===== DATA EXTRACT =====

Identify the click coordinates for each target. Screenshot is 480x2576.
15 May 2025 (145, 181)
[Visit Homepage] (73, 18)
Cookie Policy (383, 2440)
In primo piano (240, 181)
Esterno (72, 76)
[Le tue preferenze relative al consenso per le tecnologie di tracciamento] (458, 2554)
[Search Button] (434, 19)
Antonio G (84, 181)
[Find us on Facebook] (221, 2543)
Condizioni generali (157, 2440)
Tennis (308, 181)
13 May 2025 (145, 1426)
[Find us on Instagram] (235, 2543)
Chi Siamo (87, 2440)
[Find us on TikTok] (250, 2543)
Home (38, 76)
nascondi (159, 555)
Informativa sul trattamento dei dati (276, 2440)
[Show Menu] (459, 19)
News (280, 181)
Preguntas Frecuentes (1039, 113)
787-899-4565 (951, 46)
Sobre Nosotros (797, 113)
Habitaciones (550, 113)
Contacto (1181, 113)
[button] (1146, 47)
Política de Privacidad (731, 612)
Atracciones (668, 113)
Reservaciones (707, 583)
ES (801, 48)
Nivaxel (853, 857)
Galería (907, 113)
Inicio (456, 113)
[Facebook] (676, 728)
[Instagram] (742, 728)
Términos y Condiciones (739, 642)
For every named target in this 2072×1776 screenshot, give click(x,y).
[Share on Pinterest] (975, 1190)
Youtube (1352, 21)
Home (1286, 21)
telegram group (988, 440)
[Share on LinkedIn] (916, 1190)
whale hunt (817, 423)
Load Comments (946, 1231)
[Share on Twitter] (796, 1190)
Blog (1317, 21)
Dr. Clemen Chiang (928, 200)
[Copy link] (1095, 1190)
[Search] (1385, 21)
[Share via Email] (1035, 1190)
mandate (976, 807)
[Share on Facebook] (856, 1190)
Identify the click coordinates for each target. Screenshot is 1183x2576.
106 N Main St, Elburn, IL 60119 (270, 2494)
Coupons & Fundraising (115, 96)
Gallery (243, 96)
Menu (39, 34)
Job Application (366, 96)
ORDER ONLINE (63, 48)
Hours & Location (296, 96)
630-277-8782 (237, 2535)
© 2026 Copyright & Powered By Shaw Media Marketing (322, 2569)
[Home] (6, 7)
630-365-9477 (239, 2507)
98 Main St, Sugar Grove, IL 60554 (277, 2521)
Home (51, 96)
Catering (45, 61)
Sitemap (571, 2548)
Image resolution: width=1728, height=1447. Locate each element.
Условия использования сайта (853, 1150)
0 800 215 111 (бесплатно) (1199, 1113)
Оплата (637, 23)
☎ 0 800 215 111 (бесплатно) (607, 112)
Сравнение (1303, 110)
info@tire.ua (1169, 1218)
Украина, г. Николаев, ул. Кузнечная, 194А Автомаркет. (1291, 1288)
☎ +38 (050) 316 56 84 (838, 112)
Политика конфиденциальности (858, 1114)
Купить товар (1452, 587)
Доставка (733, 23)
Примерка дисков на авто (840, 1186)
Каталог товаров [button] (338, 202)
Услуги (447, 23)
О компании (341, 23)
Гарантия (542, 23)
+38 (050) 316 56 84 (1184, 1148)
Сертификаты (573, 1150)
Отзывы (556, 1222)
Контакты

=====

> YOUR INSTRUCTIONS
Lines containing the word "Find" must be found in the data above and copied.

> RESPONSE AREA
[Find us on Facebook] (221, 2543)
[Find us on Instagram] (235, 2543)
[Find us on TikTok] (250, 2543)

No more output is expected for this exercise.